[Документ]
Так лишь в конце воссозданной им сценки Сломанн выделил старшего брата из неразличимой пары: «Погромче, Нильс! » И не случайно выделил: тут, в сфере философской мысли и высоких материй, не работало острословное превосходство младшего брата и не имела значения словесная неуклюжесть старшего, и Нильс становился заглавной фигурой – ведущим не только в братском дуэте, но, видимо, и во всем кружке.

Всю зиму 1905 года, дважды в месяц, собирались они по вечерам для дискуссий и часто засиживались далеко за полночь. И когда их шумная компания вываливалась наконец из дверей кафе на ночной тротуар, продолжая спорить и ссориться из‑ за дефиниций, запоздалые прохожие спешили поскорей разминуться с ними, не догадываясь, что эти ссоры мнимых гуляк – высшая форма духовной близости.

Кафе «а’Порта» было не единственным местом их встреч, но излюбленным. Хотя в его названии, возможно, и отразилось близкое соседство портовых кварталов Копенгагена (а не только намек на кофейные изыски Востока), было оно благопристойнейшим, это кафе, как и его завсегдатаи, едва ли находившие интерес в ученых дебатах университетских юнцов. Со злобой дня эти дебаты не соотносились. А совсем неподалеку от «а’Порта» – по ту сторону Королевской площади – жила в эти часы своею вечерней жизнью веселая и грешная улочка‑ набережная Нюхавн, ведущая к гавани и набитая отнюдь не благопристойными припортовыми кабачками, разными «Сингапурами» и «Тото‑ Джонами», где уж и вовсе никто не предавался обсуждению тонких философских проблем, а гремела одуряющая музыка и давно ошалевшие от алкоголя и дешевой любви разноязычные морячки еще зачем‑ то накачивались карлсбергским или тьюборгским пивом и плевать хотели на все на свете, и где если кто и философствовал, то разве что несчастные запойные пророки, и не по поводу гносеологических хитростей познания жизни, а по наиглавнейшим вопросам проклятого человеческого бытия: есть ли бог на небе, а на земле – правда, и что такое человек – скот или венец мирозданья?

[Фрагмент данных]
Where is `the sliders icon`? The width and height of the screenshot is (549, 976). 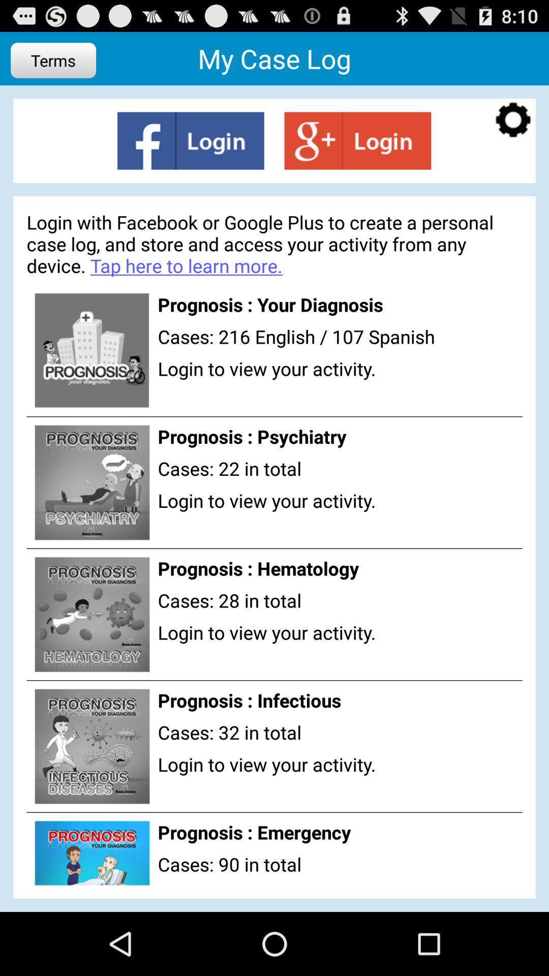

[Описание задания] Извлеките из текста о философском кружке дословно всё, начиная со слов «Так лишь в конце» и вплоть до слов «форма духовной близости.». Опирайтесь только на текст о философском кружке, а не на данные.

[Полный ответ]
Так лишь в конце воссозданной им сценки Сломанн выделил старшего брата из неразличимой пары: «Погромче, Нильс! » И не случайно выделил: тут, в сфере философской мысли и высоких материй, не работало острословное превосходство младшего брата и не имела значения словесная неуклюжесть старшего, и Нильс становился заглавной фигурой – ведущим не только в братском дуэте, но, видимо, и во всем кружке.

Всю зиму 1905 года, дважды в месяц, собирались они по вечерам для дискуссий и часто засиживались далеко за полночь. И когда их шумная компания вываливалась наконец из дверей кафе на ночной тротуар, продолжая спорить и ссориться из‑ за дефиниций, запоздалые прохожие спешили поскорей разминуться с ними, не догадываясь, что эти ссоры мнимых гуляк – высшая форма духовной близости.